──────── Listed entries
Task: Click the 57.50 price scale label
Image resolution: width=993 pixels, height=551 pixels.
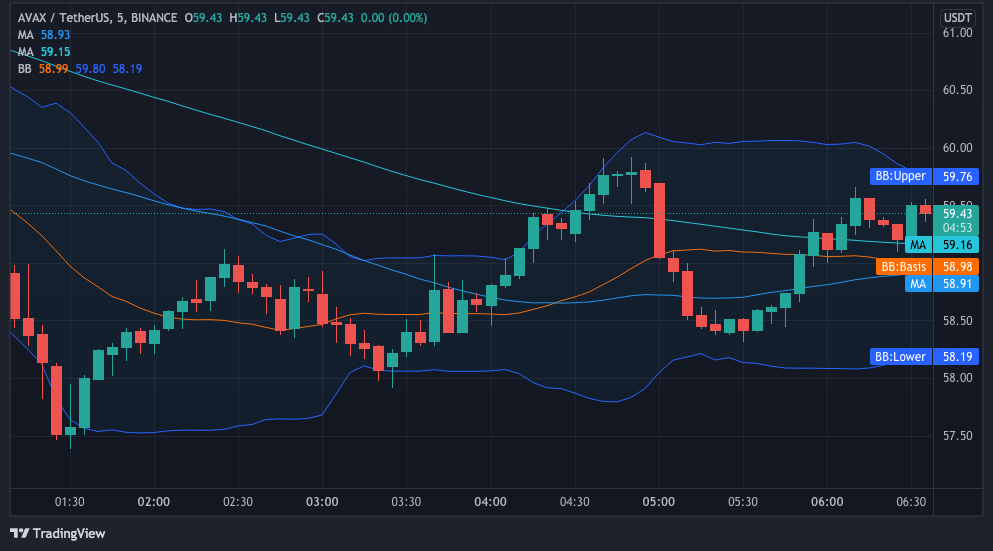Action: tap(957, 436)
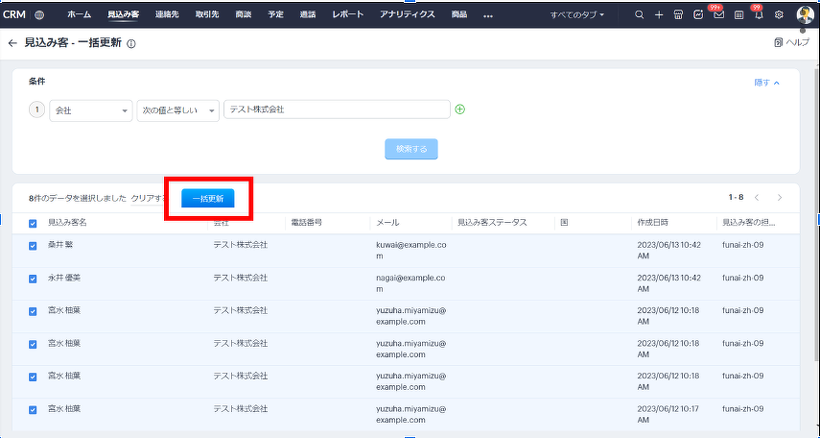Click the ヘルプ link
820x438 pixels.
(792, 43)
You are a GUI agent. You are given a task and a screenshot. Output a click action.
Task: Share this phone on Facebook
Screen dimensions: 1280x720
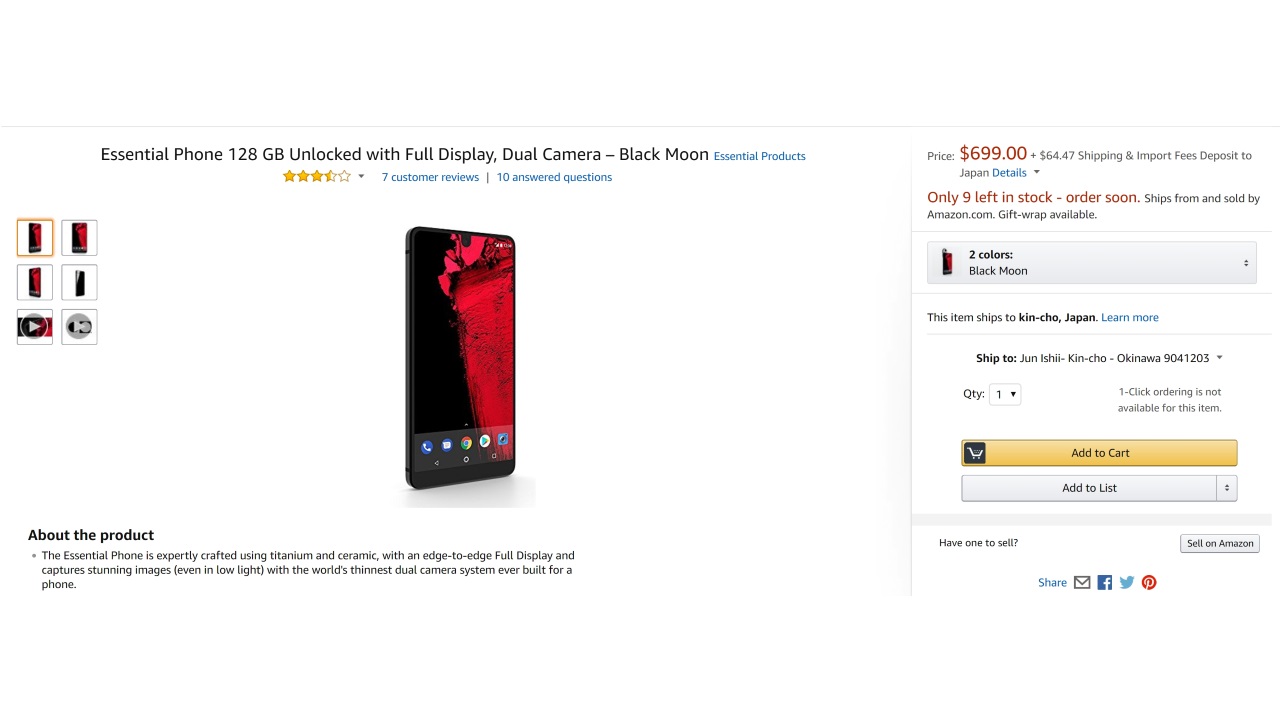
────────────────
> [Directions for this task] Could you quote everything in the listing from the line containing "You are a GUI" down through the end, leaving the pictures out of your answer?

> [Answer to this problem]
You are a GUI agent. You are given a task and a screenshot. Output a click action.
Task: Share this phone on Facebook
Screen dimensions: 1280x720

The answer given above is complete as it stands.